# scale speed vs true speed



## edward 2 (Oct 6, 2010)

why is r/c cars able to go faster around flat turns, faster than there full size
counter parts.
on youtube i saw a road race where the cars were doing 65mph.
and the guy saiid they was going 650mph scale speed.
is it the size of the car or the size of the track.
which lets a rc car go faster in a turn.?


----------



## 440s-4ever (Feb 23, 2010)

Because even though the size of the car is scaled down 90%, several things remain the same.

Like the track. That turn is 90% gentler in a scaled down RC car. If the fullsize car had a 90% gentler turn it'd be running wide open, that's practically a straight.

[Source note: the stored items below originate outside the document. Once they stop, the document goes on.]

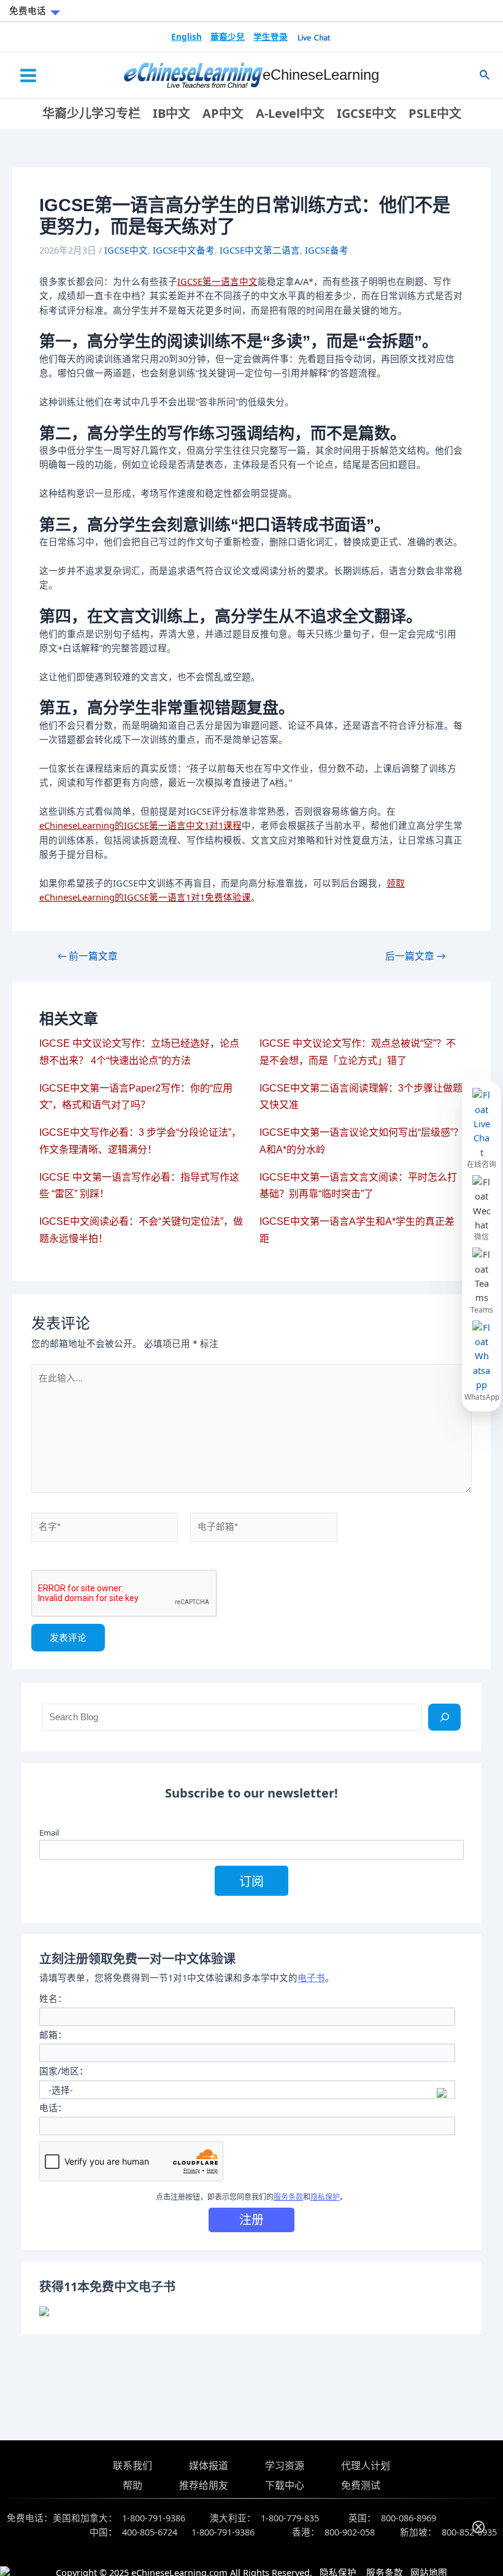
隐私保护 (325, 2197)
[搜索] (444, 1717)
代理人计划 (365, 2465)
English (186, 36)
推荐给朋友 (203, 2485)
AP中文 (223, 113)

You can't scale down air. Claiming scale speed of 650 totally ignores that the car's only experiencing a fraction of what 650mph air speed does to an object. Google cars that go 650, they're jets without wings, because 650 mph air is SERIOUS. 

Proportions. Most RC cars are all out of whack to try and restore stability lost by the 2,999 lbs that the RC car doesn't weigh. If fullsize cars were widened like an RC, they'd be too wide to allow passing!

And some other things. Mostly RC cars do well from low center of gravity and extremely light weight, that's what all full scale race cars are aiming to do. Lose weight and move what's there lower.

happy racing!


----------



## chuck_thehammer (Oct 24, 2007)

I fully agree...
also rc cars have wider tires and more grip than racing rubber.


----------



## Heliopolis (Nov 24, 2005)

Converting to a "scale speed" is misleading. If an object travels one mile in one minute, it's traveling at 60 mph. It doesn't matter if it's a little RC car, or a full size car. 60 mph is 60 mph.


----------



## solographix (Apr 28, 2009)

Heliopolis said:


> Converting to a "scale speed" is misleading. If an object travels one mile in one minute, it's traveling at 60 mph. It doesn't matter if it's a little RC car, or a full size car. 60 mph is 60 mph.


I agree I always thought it was ridiculous. :thumbsup:


----------